The cooperative provides University of Washington students with the unique opportunity to combine green energy management with engineering innovation. Built and driven entirely by undergraduates, the group promotes interest and education in the field of green energy engineering by engaging students in a rich learning experience. All members proactively meet on a regular basis throughout the school year and engage in activities that prepare them for future careers in the green energy field such as running diagnostic tests, designing processes from the ground up, applying for funds and grants from outside institutions, running tests to ensure that the product is safe, and paying attention to the economics of their process so that it is financially sustainable.
Currently, the new lab space project project involves the all the Biodiesel Cooperative, composed of an executive committee of six people, with around 10 general members. Each member’s involvement is voluntary, and Cooperative members belong to varying disciplines inside the University of Washington. Membership is predicted to increase based on student response from Dawg Daze promotions and attendance at general meetings, however current positions have been limited due to our lack of physical lab space. With a new lab in place, membership, research and managerial roles are also expected to increase to provide more opportunities for student involvement. The current responsibilities of each executive committee member are described below.
The Chief Executive Officer (CEO) is the face of the organization. It is the job of the CEO to manage the financials of the Cooperative, act as a mentor to the general members and maintain responsibility for the overall direction of the Cooperative as a whole.

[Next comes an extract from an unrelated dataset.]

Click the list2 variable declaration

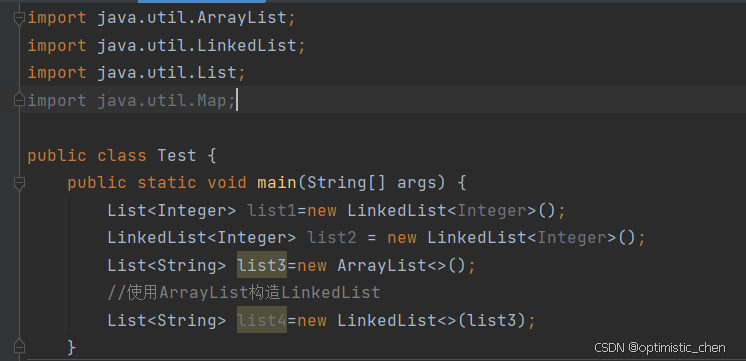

The Chief Operations Officer (COO) is in charge of administering all committee meetings. Every week, the various members of the executive committee congregate to report on the events of the previous week, discuss next steps, and assign action items. The COO is also responsible for connecting the engineering and logistics divisions, and performing interior management whenever necessary in order to keep the Cooperative organized.
The Internal Chief Relations Officer (CRO-I) is responsible for managing all connections within the University. This person maintains communications between HFS, Environmental Health and Safety (EH&S), Capital Projects, ASUW, and all other UW organizations that are involved in the welfare of the Cooperative. The CRO-I co-leads the logistics department along with the CRO Ambassador.
The Ambassador Chief Relations Officer (CRO-A) is responsible for managing connections outside of the University. This includes a variety of organizations, from biodiesel companies and fuel distributors, to high school classrooms and even other universities. The CRO-A co-leads the logistics department along with the CRO-I, and is also responsible for all public outreach and education endeavors.
The Chief Technical Officer (CTO) is responsible for managing all of the engineering divisions of the Cooperative. This person performs strategic technical management, makes long term decisions for lab work and manages engineering agendas, suggesting next steps for the engineering teams to pursue. The CTO works closely with the Lab Director to ensure that teams follow proper safety procedures.
The Lab Director (LD) provides tactical management within the lab. This person manages the day-to-day operations in the lab, including reviewing Standard Operating Procedures (SOPs) to guarantee safety, communicating with EH&S about safety precautions, and monitoring the chemical inventory of the lab.
Despite the responsibilities of the executive committee members, the heart of the Biodiesel Cooperative lies in the education and participation of the undergraduate students that make up its general membership. These general members help with day-to-day task and operations, and often accompany more experienced members on outreach trips and presentations to local high schools. In addition, all general members work closely with one or more executive committee members on their personal group responsibilities, and provide essential footwork and fresh ideas to the group as a whole.
Establishing a working biodiesel facility on a college campus is not an impossible task; several successful biodiesel cooperatives currently exist on college campuses across the country. However, many attempts at establishing them in other universities have failed, primarily because the students who were involved with it end up graduating and new students do not emerge to take their place. The UW Biodiesel Cooperative aims to avoid this problem by focusing their efforts on green engineering education, and encouraging the growth of new students within as a means to provide a sustainable organization that prepares students for careers in the green energy industry. Additionally, our small group mentorship strategy ensures new members are properly trained and qualified to replace their predecessors. As a testament to this, despite all of the original founding members of the Cooperative having graduated in 2012, the amount of involvement in the Cooperative is very strong and growing, and this interest will grow even further once a fully operational lab space has been constructed. The Biodiesel Cooperative is a unique opportunity for undergraduate students, as it provides a glimpse at what a career in the engineering field is like, specifically that of renewable energy. By supporting the UW Biodiesel Cooperative, the Campus Sustainability Fund can help make a tangible difference by educating future leaders in sustainable engineering and equipping future young students with the skills they need to succeed in their careers.